You are here

Struts2: ClassLoader manipulation via request parameters (S2-021)

IDs: 
CVE-2014-0112, CVE-2014-0113
Keywords: 
Struts2, OGNL, S2-021
Description: 

An Apache struts2 vulnerability has been released which allows accessing Java class properties by injecting special crafted parameter names containing the string class. This vulnerability is a modified version of the vulnerability described in [2]

Affected Struts2 versions are 2.0.0 up to 2.3.16.1

Airlock is not affected because Apache Struts2 is not installed/used in Airlock.

Resolution: 

If you are using a vulnerable Apache Struts2 version on a back-end application we strongly recommend to update Struts2 to version 2.3.16.2 or higher or to apply the workaround described in [1].
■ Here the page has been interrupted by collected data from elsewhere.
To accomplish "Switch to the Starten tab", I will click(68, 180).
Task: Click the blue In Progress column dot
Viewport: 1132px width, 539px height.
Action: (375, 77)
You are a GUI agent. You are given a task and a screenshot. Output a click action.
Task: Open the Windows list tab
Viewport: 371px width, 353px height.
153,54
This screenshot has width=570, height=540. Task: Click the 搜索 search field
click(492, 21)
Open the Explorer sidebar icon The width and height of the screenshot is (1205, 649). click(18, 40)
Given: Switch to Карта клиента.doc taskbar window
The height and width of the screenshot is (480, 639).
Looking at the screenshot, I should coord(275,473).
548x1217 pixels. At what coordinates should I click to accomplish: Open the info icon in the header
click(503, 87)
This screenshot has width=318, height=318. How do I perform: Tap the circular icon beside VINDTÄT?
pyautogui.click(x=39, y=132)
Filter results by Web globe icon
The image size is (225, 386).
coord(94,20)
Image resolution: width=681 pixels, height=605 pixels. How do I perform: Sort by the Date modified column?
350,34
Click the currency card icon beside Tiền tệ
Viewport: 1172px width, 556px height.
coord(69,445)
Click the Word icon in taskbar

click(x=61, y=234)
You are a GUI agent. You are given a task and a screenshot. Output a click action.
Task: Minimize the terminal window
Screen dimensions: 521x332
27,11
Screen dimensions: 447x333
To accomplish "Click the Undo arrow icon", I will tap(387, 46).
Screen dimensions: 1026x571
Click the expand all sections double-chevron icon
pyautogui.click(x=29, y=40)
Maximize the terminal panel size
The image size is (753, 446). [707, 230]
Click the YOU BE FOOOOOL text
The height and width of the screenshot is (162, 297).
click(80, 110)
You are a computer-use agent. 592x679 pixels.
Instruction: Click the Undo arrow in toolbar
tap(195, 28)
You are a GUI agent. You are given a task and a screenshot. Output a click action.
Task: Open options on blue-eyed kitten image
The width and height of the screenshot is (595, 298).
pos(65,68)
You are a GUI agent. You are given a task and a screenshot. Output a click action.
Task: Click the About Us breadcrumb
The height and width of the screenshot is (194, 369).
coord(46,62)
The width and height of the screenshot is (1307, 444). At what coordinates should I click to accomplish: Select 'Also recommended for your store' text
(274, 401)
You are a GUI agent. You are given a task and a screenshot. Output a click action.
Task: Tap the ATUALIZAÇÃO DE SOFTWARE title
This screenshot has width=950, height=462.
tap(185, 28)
If you can't update struts2 or apply the workaround you can configure a case-insensitive deny rule with the following parameter name pattern, and enable the deny rule on the affected mapping.

\[["']class["']\]
(^|\.)class[.\[]

The first pattern blocks parameter names of the form class.classLoader or Object.classLoader
The second pattern blocks parameter names of the form Object['class'] or Object["class"]

Component: 
Airlock
Airlock Vulnerability Status: 
Does not affect Airlock
Back-end Vulnerability Status: 
Airlock protects, requires changes in configuration